Parsippany NJ, US, 20 Sep 2017 18:30 CEST
Actamax Surgical Materials LLC, a wholly owned subsidiary of DSM, focused on design of bioresorbable medical devices to reduce the burden of post-operative complications for patients undergoing surgery, announced it has received conditional approval of an Investigational Device Exemption (IDE) from the US Food and Drug Administration (FDA). This approval allows Actamax to begin a pivotal clinical trial to evaluate the safety and efficacy of Actamax™ Adhesion Barrier.
Adhesion formation occurs as part of the body’s healing response to surgery, trauma, infection and chronic inflammation (such as endometriosis). Adhesions are excessive scar tissue that forms between adjacent internal tissues and may cause complications such as discomfort, chronic pain, female infertility, small bowel obstruction, and some cases may require reoperation.
"There has long been a need in the market for advances in medical technology to address adhesive disease.
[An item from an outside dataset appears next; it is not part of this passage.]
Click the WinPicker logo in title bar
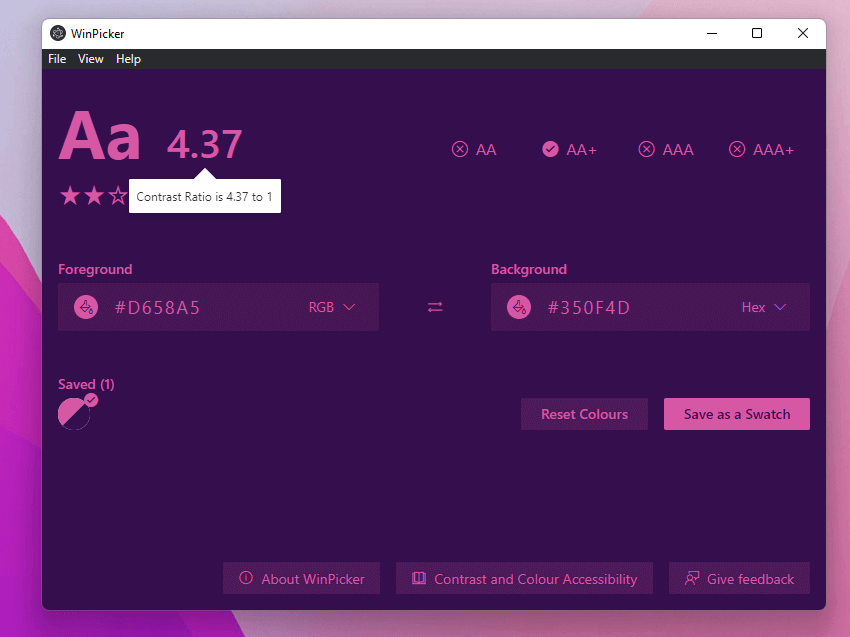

Adhesions continue to be a major cause of complications and morbidity in postoperative patients undergoing routine abdominal-pelvic surgery. This novel technology, an easy to use sprayable barrier device, has a promising future in preventing the formation of adhesions”, noted surgeon Geoffrey Trew (Hammersmith Hospital, London, UK), principal investigator for the pivotal clinical trial.
"We are pleased to have reached this initial milestone, further advancing our Actamax Adhesion Barrier on the path to market approval and commercialization", stated Marc Hendriks, PhD, President of Actamax. “Subject to study registrations and Institutional Review Board approvals, we expect to commence the evaluation of the Actamax Adhesion Barrier in a prospective, randomized controlled trial in gynecological laparoscopic surgery in clinical centers in the US and Europe in the second quarter of 2018.”
Previously, the safety, efficacy, and ease of use of the Actamax Adhesion Barrier was demonstrated in a 78-patient, multi-center clinical study in women undergoing a variety of gynecological surgeries. In the ensuing 12 months clinical follow-up of 47 study patients, there was evidence suggestive of improved long-term outcomes, including a lower recurrence rate of pre-study symptoms, and a higher probability of pregnancy in patients treated with the Actamax Adhesion Barrier.